__Problem description__
Take the line containing "You are a GUI" in the listing below and copy it, along with every line after it, without alteration.

BEGIN Data extract

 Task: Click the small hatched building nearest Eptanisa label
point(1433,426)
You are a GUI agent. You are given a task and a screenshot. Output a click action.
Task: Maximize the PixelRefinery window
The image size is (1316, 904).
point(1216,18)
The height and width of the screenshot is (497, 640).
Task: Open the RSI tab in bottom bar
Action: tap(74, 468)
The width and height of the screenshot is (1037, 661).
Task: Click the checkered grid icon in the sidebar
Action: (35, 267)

END Data extract

__Exercise output__
You are a GUI agent. You are given a task and a screenshot. Output a click action.
Task: Maximize the PixelRefinery window
The image size is (1316, 904).
point(1216,18)
The height and width of the screenshot is (497, 640).
Task: Open the RSI tab in bottom bar
Action: tap(74, 468)
The width and height of the screenshot is (1037, 661).
Task: Click the checkered grid icon in the sidebar
Action: (35, 267)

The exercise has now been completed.